Ultimately, aducanumab was widely criticized for lackluster evidence and harrowing side effects. Some of the more serious drug-related adverse events noted in clinical trials included brain edema, microhemorrhages, and superficial siderosis. Dizziness, falls, hallucinations, and vision changes were some of the more frequently reported side effects.⁴ In addition, when aducanumab trials failed to demonstrate improvements in cognitive test scores, the FDA accepted reduced amyloid levels as a revised surrogate endpoint, effectively making an assumption that was yet to be supported with data.¹

Medications for AD are not typically considered appropriate for the accelerated approval tract, so this decision was met with strong opposition. In fact, the FDA’s own expert advisory panel voted 10 to 0 (with 1 abstention) to reject the accelerated marketing approval. After it was granted anyway, 3 advisors on the panel resigned.¹

The Repercussions of Medicare’s Fatal Blowback

Despite its rapid approval and generous marketing budget, in April 2022, Medicare declined coverage to patients outside of a clinical trial setting and private insurers quickly followed suit.¹

With an initial annual price tag of $56,000 per patient, insurers couldn’t justify the cost of a treatment with no guaranteed functional improvement and potentially costly side effects. Even after the yearly expense was reduced to $28,200 per patient, insurers and clinicians were not on board.¹

In early 2024, Biogen announced plans to discontinue the “development and commercialization” of aducanumab, noting, “This decision is not related to any safety or efficacy concerns.”⁵ The company agreed to divert money from the production of aducanumab to lecanemab-irmb (Leqembi), another anti-amyloid beta treatment that had already received traditional FDA approval. Biogen also began to invest in 2 new treatments targeting tau tangles.
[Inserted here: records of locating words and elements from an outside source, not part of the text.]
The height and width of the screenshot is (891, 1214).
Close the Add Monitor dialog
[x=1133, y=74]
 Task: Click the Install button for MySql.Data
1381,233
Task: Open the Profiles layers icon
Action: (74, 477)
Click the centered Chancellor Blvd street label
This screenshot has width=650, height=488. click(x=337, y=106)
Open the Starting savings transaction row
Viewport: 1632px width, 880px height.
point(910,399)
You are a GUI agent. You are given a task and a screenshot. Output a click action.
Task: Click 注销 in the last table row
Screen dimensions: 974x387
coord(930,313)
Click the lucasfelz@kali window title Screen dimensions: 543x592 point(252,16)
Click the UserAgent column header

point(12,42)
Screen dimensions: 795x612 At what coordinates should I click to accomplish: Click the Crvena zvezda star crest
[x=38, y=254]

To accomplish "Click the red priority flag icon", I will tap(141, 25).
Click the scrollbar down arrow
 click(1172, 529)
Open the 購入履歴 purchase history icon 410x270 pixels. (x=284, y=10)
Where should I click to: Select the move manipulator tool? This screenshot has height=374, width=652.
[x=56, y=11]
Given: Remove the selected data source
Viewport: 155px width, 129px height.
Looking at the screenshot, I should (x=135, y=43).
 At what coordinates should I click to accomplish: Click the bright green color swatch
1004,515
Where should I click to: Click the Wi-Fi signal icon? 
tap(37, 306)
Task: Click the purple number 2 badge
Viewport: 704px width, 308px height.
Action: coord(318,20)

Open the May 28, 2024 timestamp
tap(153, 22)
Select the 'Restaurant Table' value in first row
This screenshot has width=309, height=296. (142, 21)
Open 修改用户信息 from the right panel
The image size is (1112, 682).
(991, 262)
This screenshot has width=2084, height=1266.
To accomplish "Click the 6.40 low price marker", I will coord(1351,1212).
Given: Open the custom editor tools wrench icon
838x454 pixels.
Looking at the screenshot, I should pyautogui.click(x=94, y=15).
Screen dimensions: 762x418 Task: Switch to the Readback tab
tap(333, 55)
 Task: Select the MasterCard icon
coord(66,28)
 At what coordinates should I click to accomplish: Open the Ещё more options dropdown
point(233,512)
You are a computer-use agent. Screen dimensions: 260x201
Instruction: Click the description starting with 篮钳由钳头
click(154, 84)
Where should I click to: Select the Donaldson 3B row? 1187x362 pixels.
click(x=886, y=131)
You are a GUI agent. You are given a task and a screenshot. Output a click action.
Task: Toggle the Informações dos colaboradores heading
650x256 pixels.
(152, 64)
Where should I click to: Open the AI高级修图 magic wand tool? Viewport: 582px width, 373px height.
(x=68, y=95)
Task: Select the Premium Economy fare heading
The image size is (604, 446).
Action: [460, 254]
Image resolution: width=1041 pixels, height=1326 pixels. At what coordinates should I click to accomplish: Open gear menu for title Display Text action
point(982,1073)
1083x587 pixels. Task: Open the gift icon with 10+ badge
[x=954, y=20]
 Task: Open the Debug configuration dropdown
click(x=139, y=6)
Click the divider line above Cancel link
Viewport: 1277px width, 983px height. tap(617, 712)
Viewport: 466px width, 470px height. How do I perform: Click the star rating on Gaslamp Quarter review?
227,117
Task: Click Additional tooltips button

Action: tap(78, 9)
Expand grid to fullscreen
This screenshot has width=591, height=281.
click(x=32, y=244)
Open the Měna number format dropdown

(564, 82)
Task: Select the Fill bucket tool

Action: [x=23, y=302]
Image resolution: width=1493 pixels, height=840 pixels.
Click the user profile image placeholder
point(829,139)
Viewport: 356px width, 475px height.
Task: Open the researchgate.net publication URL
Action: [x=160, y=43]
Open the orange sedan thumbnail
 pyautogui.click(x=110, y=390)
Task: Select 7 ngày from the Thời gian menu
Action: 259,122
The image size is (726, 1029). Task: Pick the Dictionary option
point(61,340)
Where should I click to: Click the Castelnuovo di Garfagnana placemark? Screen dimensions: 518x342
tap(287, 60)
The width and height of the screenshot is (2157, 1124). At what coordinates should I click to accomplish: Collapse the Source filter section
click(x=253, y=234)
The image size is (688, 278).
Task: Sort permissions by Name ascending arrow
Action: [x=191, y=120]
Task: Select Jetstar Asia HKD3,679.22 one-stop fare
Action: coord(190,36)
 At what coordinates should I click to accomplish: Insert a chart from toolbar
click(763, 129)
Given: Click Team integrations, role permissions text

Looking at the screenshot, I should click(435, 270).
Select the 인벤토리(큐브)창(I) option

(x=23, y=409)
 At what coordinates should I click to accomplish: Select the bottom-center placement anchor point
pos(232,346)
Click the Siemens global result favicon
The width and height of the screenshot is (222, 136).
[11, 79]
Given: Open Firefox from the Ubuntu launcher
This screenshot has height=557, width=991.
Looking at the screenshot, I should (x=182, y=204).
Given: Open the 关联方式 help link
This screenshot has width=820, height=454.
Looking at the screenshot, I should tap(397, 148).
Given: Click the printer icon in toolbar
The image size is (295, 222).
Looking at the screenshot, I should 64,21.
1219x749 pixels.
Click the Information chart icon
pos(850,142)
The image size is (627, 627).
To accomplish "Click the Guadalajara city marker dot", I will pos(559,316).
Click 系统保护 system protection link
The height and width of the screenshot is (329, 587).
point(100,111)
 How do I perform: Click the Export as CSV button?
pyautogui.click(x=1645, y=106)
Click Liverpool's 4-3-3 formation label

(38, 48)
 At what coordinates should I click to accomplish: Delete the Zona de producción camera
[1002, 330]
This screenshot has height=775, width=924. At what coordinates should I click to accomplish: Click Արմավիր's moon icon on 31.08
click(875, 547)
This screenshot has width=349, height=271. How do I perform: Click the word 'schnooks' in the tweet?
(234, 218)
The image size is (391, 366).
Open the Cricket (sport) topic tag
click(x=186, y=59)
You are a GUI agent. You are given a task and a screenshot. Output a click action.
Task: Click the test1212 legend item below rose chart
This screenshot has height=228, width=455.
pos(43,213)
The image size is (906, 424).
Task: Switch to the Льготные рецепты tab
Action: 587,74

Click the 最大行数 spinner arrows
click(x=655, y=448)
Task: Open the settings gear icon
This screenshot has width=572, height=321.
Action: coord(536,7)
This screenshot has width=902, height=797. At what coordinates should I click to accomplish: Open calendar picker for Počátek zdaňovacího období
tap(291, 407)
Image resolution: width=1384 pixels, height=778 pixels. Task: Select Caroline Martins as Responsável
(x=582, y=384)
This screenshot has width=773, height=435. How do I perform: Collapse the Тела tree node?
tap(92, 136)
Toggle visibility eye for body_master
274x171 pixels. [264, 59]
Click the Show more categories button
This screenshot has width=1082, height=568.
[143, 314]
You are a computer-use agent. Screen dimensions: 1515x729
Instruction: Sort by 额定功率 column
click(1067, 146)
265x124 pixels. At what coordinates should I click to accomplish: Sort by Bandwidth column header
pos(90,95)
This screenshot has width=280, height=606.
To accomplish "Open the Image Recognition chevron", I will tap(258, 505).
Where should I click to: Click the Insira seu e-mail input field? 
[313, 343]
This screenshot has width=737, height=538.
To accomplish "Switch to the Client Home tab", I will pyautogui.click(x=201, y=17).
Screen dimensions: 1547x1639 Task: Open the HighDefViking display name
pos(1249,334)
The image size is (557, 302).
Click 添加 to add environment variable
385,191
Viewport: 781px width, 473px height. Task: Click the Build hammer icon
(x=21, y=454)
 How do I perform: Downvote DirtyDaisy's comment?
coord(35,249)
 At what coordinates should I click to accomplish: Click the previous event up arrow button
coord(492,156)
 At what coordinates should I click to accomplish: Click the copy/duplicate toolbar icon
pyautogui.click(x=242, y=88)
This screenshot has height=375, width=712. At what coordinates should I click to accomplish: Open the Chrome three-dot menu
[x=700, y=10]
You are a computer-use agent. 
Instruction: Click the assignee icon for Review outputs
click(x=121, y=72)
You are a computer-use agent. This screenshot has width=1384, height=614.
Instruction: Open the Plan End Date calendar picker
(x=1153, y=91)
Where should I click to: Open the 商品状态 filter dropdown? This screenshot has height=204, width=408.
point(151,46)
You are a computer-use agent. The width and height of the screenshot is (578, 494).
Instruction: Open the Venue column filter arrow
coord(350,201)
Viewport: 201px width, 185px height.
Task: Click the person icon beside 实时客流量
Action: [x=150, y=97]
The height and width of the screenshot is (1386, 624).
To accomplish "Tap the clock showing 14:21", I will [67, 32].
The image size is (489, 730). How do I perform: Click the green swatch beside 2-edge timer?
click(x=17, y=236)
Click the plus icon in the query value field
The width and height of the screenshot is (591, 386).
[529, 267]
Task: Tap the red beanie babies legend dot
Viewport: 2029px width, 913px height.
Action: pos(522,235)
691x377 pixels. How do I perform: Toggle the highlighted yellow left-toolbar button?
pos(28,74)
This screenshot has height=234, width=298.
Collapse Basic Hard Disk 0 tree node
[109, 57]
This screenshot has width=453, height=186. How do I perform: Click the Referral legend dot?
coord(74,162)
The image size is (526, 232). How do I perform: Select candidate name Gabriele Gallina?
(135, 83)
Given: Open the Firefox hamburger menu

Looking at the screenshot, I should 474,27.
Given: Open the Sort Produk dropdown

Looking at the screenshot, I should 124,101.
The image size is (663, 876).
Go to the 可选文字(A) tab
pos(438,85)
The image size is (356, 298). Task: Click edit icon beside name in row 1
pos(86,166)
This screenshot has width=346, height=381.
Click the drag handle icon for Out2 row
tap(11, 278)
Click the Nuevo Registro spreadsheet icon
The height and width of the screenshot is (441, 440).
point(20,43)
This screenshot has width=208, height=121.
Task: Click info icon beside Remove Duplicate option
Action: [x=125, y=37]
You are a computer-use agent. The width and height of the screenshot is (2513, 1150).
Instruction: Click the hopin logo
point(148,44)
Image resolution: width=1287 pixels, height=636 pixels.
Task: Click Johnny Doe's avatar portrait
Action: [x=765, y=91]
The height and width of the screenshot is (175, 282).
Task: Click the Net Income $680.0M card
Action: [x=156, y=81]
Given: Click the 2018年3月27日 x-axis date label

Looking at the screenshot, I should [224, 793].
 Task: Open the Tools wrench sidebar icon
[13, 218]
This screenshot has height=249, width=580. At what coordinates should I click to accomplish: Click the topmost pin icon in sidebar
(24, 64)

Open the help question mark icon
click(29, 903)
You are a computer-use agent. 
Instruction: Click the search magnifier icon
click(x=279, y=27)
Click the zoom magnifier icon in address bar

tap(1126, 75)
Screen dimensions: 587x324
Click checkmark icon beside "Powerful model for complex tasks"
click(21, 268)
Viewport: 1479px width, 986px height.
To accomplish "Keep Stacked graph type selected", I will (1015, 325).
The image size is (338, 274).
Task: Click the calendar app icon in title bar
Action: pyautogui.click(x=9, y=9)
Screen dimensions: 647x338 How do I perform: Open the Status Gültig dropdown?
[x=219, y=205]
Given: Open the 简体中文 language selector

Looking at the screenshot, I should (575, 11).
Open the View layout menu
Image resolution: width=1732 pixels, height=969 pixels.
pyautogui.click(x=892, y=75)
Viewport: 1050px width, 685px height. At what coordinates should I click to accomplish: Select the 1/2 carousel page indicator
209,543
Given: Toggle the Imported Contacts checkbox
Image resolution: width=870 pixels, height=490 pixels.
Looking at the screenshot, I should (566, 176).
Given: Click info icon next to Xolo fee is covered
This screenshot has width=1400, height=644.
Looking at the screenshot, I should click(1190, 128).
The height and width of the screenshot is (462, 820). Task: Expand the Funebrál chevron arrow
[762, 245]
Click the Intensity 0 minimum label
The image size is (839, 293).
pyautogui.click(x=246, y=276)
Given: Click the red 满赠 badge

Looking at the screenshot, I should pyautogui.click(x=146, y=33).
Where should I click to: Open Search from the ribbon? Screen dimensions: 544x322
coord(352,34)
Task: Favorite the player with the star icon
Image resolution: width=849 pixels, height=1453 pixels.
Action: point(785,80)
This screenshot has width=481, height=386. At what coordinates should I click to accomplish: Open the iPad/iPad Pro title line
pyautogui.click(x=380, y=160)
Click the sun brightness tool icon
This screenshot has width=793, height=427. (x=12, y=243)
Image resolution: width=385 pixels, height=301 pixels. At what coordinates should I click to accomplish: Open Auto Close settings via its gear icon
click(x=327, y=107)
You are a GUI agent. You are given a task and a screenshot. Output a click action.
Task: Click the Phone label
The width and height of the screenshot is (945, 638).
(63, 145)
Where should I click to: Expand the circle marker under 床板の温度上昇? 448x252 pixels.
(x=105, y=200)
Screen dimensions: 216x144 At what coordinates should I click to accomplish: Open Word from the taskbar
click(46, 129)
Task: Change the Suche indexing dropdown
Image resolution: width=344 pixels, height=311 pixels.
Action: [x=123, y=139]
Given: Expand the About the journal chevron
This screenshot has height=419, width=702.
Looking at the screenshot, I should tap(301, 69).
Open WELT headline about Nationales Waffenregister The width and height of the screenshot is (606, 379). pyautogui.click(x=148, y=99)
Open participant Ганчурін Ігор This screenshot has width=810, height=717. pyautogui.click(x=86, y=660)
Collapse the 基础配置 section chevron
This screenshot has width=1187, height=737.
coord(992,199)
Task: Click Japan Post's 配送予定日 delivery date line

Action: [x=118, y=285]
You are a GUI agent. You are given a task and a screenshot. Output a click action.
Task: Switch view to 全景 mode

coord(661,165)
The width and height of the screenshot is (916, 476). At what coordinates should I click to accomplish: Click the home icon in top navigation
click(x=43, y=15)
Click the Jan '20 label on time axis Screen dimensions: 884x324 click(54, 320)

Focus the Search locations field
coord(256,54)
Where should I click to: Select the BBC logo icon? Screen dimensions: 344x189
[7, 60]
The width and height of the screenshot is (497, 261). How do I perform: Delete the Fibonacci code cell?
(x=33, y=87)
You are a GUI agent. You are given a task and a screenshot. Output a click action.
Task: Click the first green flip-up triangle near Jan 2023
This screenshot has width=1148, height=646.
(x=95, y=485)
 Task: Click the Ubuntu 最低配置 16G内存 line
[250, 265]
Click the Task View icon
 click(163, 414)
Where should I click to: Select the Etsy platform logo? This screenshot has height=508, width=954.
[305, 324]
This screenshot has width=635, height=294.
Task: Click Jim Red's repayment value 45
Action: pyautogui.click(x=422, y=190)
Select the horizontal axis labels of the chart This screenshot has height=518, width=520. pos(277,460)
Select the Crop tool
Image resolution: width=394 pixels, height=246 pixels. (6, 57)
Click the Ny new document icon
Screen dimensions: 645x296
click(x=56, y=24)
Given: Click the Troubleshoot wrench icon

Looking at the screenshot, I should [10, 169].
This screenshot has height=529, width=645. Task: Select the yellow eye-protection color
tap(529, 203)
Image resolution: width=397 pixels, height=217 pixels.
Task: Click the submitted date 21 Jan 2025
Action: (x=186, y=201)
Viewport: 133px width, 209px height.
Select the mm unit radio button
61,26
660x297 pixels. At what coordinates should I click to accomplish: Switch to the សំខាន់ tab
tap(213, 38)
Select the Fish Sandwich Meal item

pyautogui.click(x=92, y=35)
Read more: Lecanemab Side Effects in CV-Risk Patients

Lingering Distrust of the FDA Among Physicians

While Biogen maintains that aducanumab was a groundbreaking discovery that paved the way for innovative AD treatments, skeptical physicians are still not entirely convinced. The FDA’s shortcuts and decisions against their own advisory board’s recommendations have raised great concern. As the regulatory agency tasked with protecting patients, some experts fear that the FDA’s accelerated approval of aducanumab exposed underlying flaws in a once-trusted system of checks and balances.

According to the findings of a 2022 study published in the American Journal of Law & Medicine, speedy approvals have been steadily rising for decades.

“Over sixty-four percent of approved drugs between 2015-17 participated in expedited approval pathways. While this includes other expedited pathways besides the Accelerated Approval route, it emphasizes the growing FDA trend to approve drugs with abridged evidence of efficacy. Twenty years ago, only thirty-five percent of new drugs were approved through these expedited pathways.,” the researchers wrote.

They continued, “Even when Phase IV clinical trials fail to prove drugs have clinical efficacy, the FDA may take years or never act to remove the product from the market.”³

The aducanumab controversy calls for an immediate need for better AD therapy and restoring physicians’, insurers’, and patients’ confidence in the FDA.